Monday of week 4 of Easter – Gospel

Commentary on John 10:1-10

“Two kinds of sheepfolds or corrals are mentioned in today’s reading.  In the common town sheepfold, the shepherd makes his special call and his sheep follow him out confidently.  Out on the range, however, the shepherd sleeps across the corral opening: his body is the protecting door.  So we live, pray and are saved through Jesus our Good Shepherd.” (Vatican II Missal)

We now jump from chapter 7 to chapter 10, omitting the whole episode linked with Jesus as the Light of the World and the dramatic healing of the man born blind, texts which we reflected on during Lent in relation to Baptism.

We begin today to consider two images that Jesus gives of himself: the first is that of a gate and the second that of a shepherd.

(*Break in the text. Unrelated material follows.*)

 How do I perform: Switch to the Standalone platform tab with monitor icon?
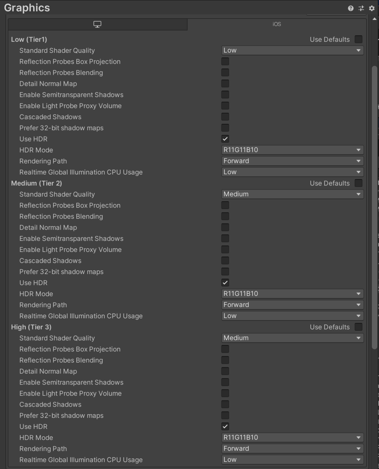pos(97,24)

We have to imagine a sheepfold as an area surrounded by walls or wooden fencing but open to the sky, and with only one entrance.  The walls kept the sheep from wandering and protected them from wild animals at night.  Only a genuine shepherd enters the sheepfold through the single gate.  Thieves and brigands will try to enter by another way, such as by climbing over the walls or breaking through the fence.

“All who came before me are thieves and robbers but the sheep do not listen to them.”  Jesus is referring to all the “false shepherds”, including some of the Pharisees and religious leaders of his time who are quite unlike the true prophets of the past.

The real shepherd, however, enters by the gate and is recognised and admitted by the gatekeeper (the one mentioned above who sleeps across the entrance).  There are many sheep in the sheepfold belonging to different shepherds so the shepherd calls his own sheep out one by one.  He then walks ahead of them and they follow their shepherd because they know his voice.  They never follow strangers.  (This is quite different from the European or Australian custom where the sheep are driven from behind.)

We are told that his hearers failed to understand the meaning of what Jesus said.  They failed to realise that the parable applied particularly to the religious leaders.

So he spoke more clearly: “I AM the gate of the sheepfold.”  Here we have the second of the seven ‘I AM’ (‘ego eimi ) statements made by Jesus in this gospel.  Again Jesus’ points to his divine origin by using the name of God which was given to Moses at the burning bush (Exodus 3:14).

On the contrary, Jesus, as the Gate, the Way, has come “that they may have life and have it to the full.”  This is a constant theme we have heard many times already and especially in chapter 6 about Jesus as the food and nourishment giving us life.